Alain de Botton interviews a British corporate person who risked career and relationships by speaking up, raising questions – in other words, whistle-blower mentality.
Botton also goes to Athens. He explores human behavior of following dominant, popular, “from the leader” conclusions and ideas, (the opposite of whistle-blower). We humans have long known this behavior in ourselves; we describe it “sheep-like”.
His Athens trip, of course, centers on Socrates: “An unexamined life is not worth living.”
The video is an interesting, entertaining, gently put challenge for us to practice independent thinking based on review of Socrates: his lifestyle, questions and teachings.

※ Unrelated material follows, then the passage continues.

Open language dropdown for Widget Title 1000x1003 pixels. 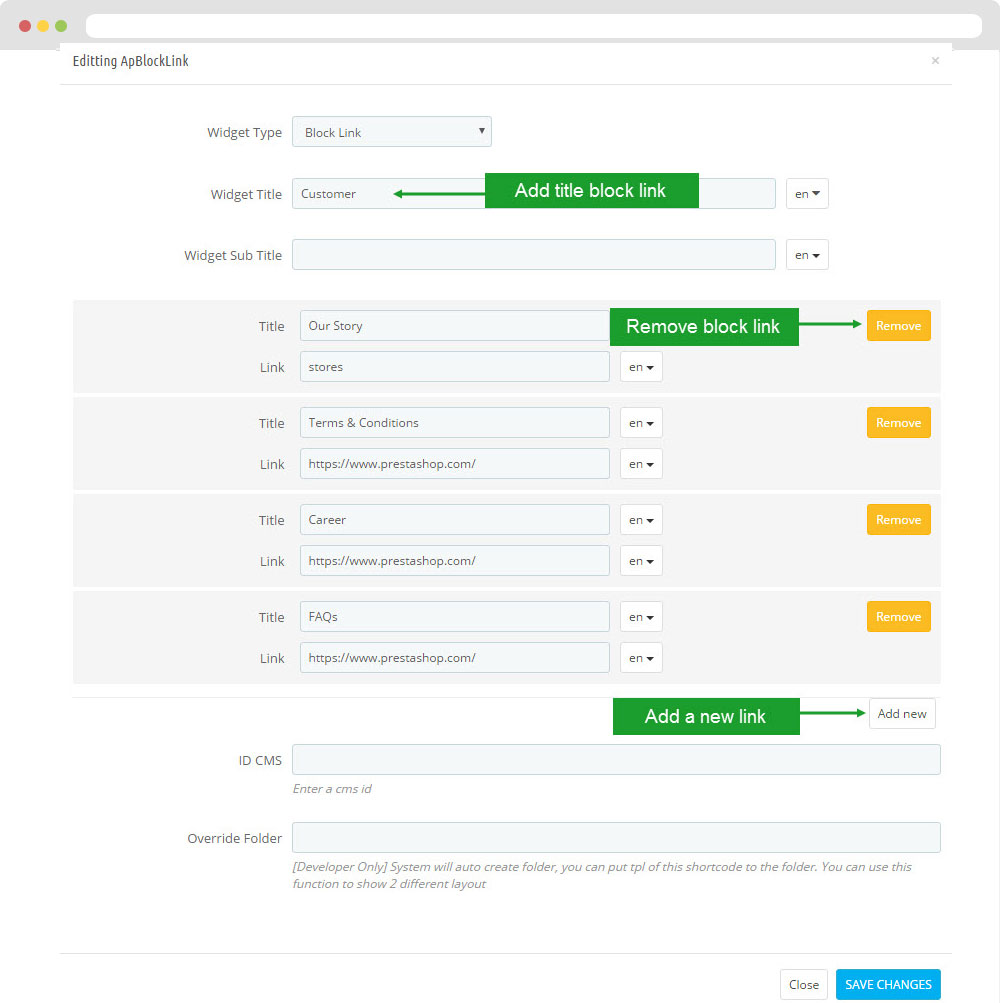pos(807,194)
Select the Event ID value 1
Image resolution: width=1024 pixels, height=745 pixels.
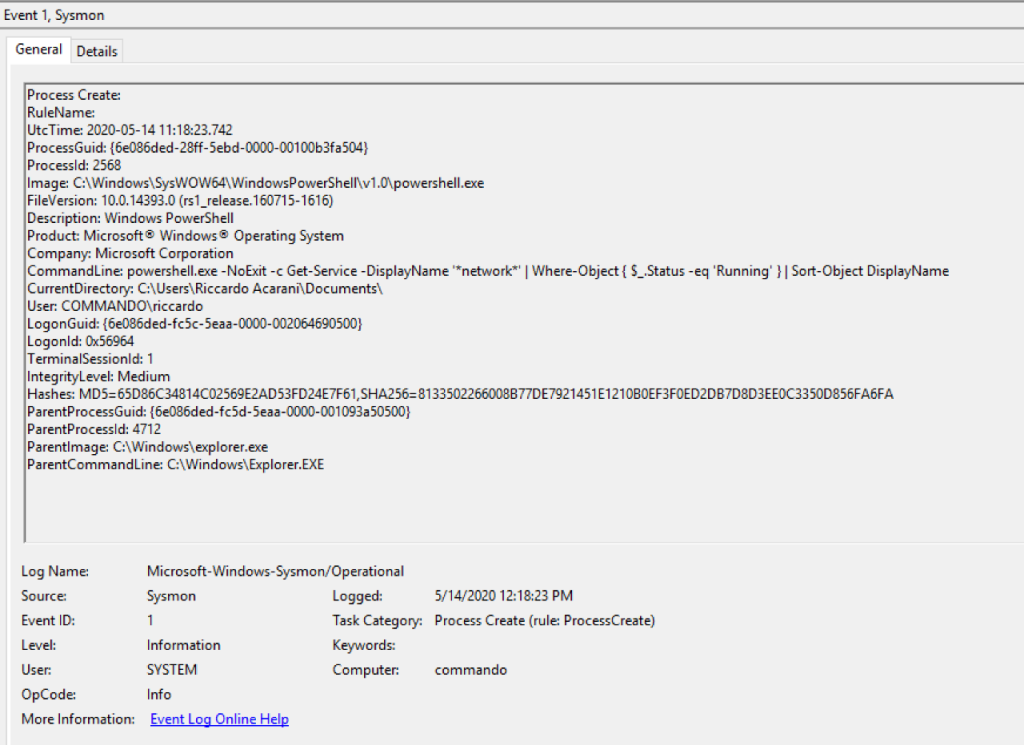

Socrates asked questions to nudge everyone – whether living high-profile or ordinary lives – to think. He gives 5 thinking steps (Botton describes in the video) by which we can discover what we believe and why.
The goal of Socrates’ 5-question system was to help people discover that once we explore questions otherwise thought “too complicated”, we can speak point-of-view with confidence.
One of the first beliefs we need to change, is our incorrect belief that we are not philosophers! Each of us is born hard-wired to be “a thinker”.
“Socrates asked us to overcome our laziness and timidity. He believed amount of formal schooling was not important. Socrates would not have been pleased with our ‘focus group’ system of making decisions. He also reminded us: the majority can be wrong.” (paraphrased from video)
For our best future, we need as many minds as possible to turn to important, essential, questions. Minds that want to practice systematic, critical, thinking. Independent minds.
We know, of course, the unfortunate outcome for Socrates!
Lucky for us, we can watch the video. We don’t need to go among strangers, as Socrates did, asking questions that might annoy or alarm.
I’ve also summarized Socrates 5 steps as given by de Botton on this critical thinking page. We can practice in our private thoughts, we can practice with friends. With practice, we may surprise ourselves with our beliefs, and certainly we can gain confidence.
Can you imagine a world in which nearly everyone is interested, curious, and confident to examine truth and ideas? A world in which we respect this practice in one another?
I can! It’s the world I want everyone to live in, to enjoy!
My Best! –MaggieAnn
(As a farmer, I have to add: if you’ve never watched a flock of real sheep on the move, many leaping over invisible (to human vision) obstacles, following one who makes the first leap, you’ve missed a charming moment! It’s hard not to like sheep!)